Mintzberg(1998:423,424,426) falando sobre o processo de estabelecimento de estratégias empresariais afirma que

praticamente tudo o que tem sido sobre formulação de estratégia a descreve como um processo deliberado (...) Meu argumento é simples: estratégias podem se formar assim como ser formuladas, Uma estratégia realizada pode emergir como resposta a uma situação em evolução ou pode ser introduzida deliberadamente, através de um processo de formulação seguido de implementação (...) Na prática, todo processo de formulação de estratégia possui dois aspectos: um deliberado e outro emergente. Da mesma forma que a formulação puramente deliberada de uma estratégia favorece a aprendizagem, uma formulação puramente emergente impede o controle”

Mintzberg (1998:433) define a finalidade planejamento estratégico:

esse planejamento estratégico deve ser reconhecido pelo que é: um meio, não de criar estratégias, mas de programar uma estratégia já criada – de determinar formalmente suas implicações. Sua natureza é essencialmente analítica, baseada em decomposição, enquanto que a criação da estratégia é essencialmente um processo de síntese. (...) . Esta programação da implementação também visa assegurar que as informações críticas estejam sendo consideradas.

Para o processo de estabelecimento definição da estratégia empresarial, Mitzberg sugere dois tipos genéricos de estratégia : a estratégia guarda-chuva e a estratégia de processo. (1998:418).

Na estratégia guarda-chuva a gerência sênior define diretrizes abrangentes, enquanto que a formulação das diversas estratégias funcionais ou setoriais ficam por conta dos níveis mais baixos da corporação.

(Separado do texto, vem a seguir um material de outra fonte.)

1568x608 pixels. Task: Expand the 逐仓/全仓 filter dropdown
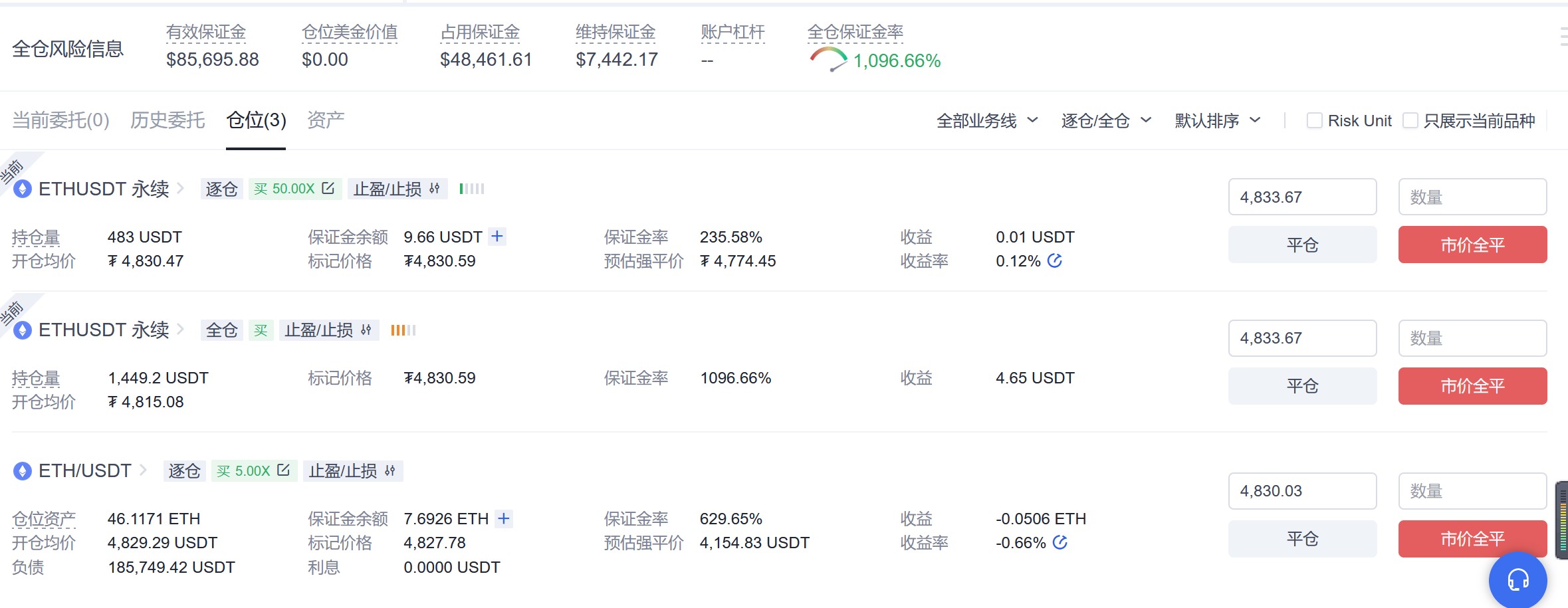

Sob a estratégia de processo, a gerência controla o processo de formulação da estratégia, enquanto que deixa o conteúdo em si para os demais empregados da corporação. Mintzberg classifica esta estratégia como deliberadamente emergente.

Ambas as estratégias permitem “a seus implementadores que atuem também como formuladores, pois são as pessoas em níveis mais baixos da hierarquia que mantêm contato íntimo com a situação e têm conhecimento técnico necessário”. Mintzberg, (criação, 1998:428)

Adaptação estratégica (strategic fit) vê gerentes tentando desenvolver estratégias pela identificação das oportunidades através do entendimento das forças do meio ambiente que atuam sobre a organização, e adaptando os recursos empresariais para tirar vantagem deles. É notadamente uma abordagem reativa, onde a empresa analisa o meio ambiente porém não tenta modificá-lo, apenas tirando proveito das oportunidades. Aaker (1996) denomina este tipo de estratégia de Oportunista.

Desenvolvimento da estratégia por expansão (strategic development by stretch) é a identificação e alavancagem dos recursos e competências da organização para criação de novas oportunidades e prover vantagem competitiva. Nesta caso a empresa tenta alterar as regras do jogo do seu mercado para se adaptar às suas próprias competências. Seria mais que uma abordagem proativa. Proatividade significa se antecipar ao mercado, uma tentativa de previsão através das tendências, enquanto na abordagem stretch a própria empresa faz as tendências, influenciando o mercado a seu favor.